Hi @Chelsi-create, thanks very much for working on this! I am the original filer of the bug and I really appreciate you taking up the issue. I have several questions related to your testing and findings.

(1) It looks like you are focused on an issue with sliding window attention in Gemma, but in my original runlitgpt.py script (using LLM.generate), I also see the same problem of repetition when running Llama. Were you not able to replicate the problem with Llama using my runlitgpt.py script? And if you were able to reproduce the problem with Llama, did this problem get somehow fixed as a side effect of the fix you made for sliding window KV cache management in Gemma? I realize that Llama only uses Global Attention, so that's why I am confused how the problem with Llama was also apparently fixed (you mention Llama passing all three "long form" generation tests in your testing summary).

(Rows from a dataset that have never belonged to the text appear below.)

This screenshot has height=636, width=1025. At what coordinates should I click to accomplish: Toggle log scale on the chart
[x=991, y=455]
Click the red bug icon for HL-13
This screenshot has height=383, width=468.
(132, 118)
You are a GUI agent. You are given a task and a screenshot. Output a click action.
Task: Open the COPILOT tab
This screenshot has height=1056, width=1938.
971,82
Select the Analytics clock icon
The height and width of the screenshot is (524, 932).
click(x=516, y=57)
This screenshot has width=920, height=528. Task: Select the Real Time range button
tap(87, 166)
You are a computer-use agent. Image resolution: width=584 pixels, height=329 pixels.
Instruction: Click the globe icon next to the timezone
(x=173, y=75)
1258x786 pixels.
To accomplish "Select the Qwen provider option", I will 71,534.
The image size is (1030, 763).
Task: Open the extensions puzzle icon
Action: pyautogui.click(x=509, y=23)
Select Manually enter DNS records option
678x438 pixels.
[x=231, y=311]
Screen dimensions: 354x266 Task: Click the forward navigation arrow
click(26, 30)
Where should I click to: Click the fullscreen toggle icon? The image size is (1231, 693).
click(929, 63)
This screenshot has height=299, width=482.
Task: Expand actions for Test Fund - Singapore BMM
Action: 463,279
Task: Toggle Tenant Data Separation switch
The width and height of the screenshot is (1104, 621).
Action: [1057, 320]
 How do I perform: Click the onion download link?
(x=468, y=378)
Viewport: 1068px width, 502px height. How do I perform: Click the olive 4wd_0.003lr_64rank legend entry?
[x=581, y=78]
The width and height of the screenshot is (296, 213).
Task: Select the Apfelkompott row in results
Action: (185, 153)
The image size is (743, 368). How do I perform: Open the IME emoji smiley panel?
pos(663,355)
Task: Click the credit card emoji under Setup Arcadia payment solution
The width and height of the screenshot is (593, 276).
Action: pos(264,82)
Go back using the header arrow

Another thing worth mentioning here ... The problem with Gemma (before your fix) occurs both when using LLM.generate (as in my runlitgpt.py script) and also when running Gemma using litgpt chat (for the same prompts and parameter settings). However, when running Llama, I only see the repetition problem when running Llama with LLM.generate and NOT when I use the same prompt and parameters in litgpt chat. This suggests there are two different bugs. Gemma probably fails in both cases because of the sliding window context issue you are addressing with this PR. However, why would Llama fail when using LLM.generate (with very similar symptoms as the Gemma failure) but not fail when using litgpt chat? This is all quite puzzling to me. Of course, my comments here assume you are able to reproduce what I just described: Llama has the repetitive behavior (just like Gemma) before your fix when using LLM.generate() but not when using litgpt chat.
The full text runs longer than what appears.